Signs are slightly more encouraging for reform at the federal level, though many remain skeptical there as well.

The birth and death of an assault weapons ban

Mr Biden for his part has signaled optimism that Republicans will be moved enough by the sheer atrocity of the shooting in Texas.

“I think things have gotten so bad that everybody is getting more rational about it,” the president told reporters on Monday, saying he thought  “rational Republicans” might join him at the table.

Mr Biden is in the unique position of having passed the most recent successful ban on assault rifles. In 1994, then-Senator Biden wrote the Violent Crime Control and Law Enforcement Act signed by President Bill Clinton.

While many progressives have since criticised the law for increasing mass incarceration, particularly for people of colour, it also made it “unlawful for a person to manufacture, transfer, or possess a semiautomatic assault weapon” and specifically named the Colt AR-15.

But the provision lasted for only a decade. In 2004, George W Bush, then running for re-election, said he would reauthorise a ban passed by Congress but The Los Angeles Times reported at the time that he did not aggressively lobby for its extension.

In 2013, after a gunman killed 26 people at Sandy Hook Elementary School in Newton, Connecticut, efforts to regulate assault weapons never got off the ground and failed to secure even a majority vote in the Senate. Rather, the Senate preferred to focus on legislation by Democratic Senator Joe Manchin of West Virginia and Republican Senator Pat Toomey of Pennsylvania to expand background checks. But that legislation failed to clear a filibuster.

How many ‘rational’ Republicans are there?

Senate Minority Leader Mitch McConnell has tasked colleague John Cornyn of Texas with helping lead negotiations with Democrats, though both Republicans have a long record of opposing new forms of gun legislation and taking money from gun lobby groups like the National Rifle Association.

Following the shooting, Mr Cornyn, a former associate justice on the Texas Supreme Court and Mr Abbott’s predecessor as attorney general, said Uvalde was “not an excuse to infringe on the Second Amendment rights of law-abiding citizens”.
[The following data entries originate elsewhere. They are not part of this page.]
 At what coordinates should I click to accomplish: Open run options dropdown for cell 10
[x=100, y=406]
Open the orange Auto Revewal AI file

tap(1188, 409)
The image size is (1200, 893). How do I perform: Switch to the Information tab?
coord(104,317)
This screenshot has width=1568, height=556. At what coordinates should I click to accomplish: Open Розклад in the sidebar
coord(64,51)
Instead of big changes to gun laws, many Republicans have pushed for further school security upgrades and arming teachers, even though Uvalde had a long record of investing in “school hardening” and a school police force, neither of which made much difference during the shooting.

Last week, Senator Dianne Feinstein of California, who authored the 1994 ban with Mr Biden, told The Independent how depressing working on gun legislation can be.

“I see all of what’s happening in the United States because of guns, and it’s deeply concerning,” she said. “It’s the one thing in American policy that is really disillusioning. That we cannot rise above that attraction. And this is the result. Part of it.”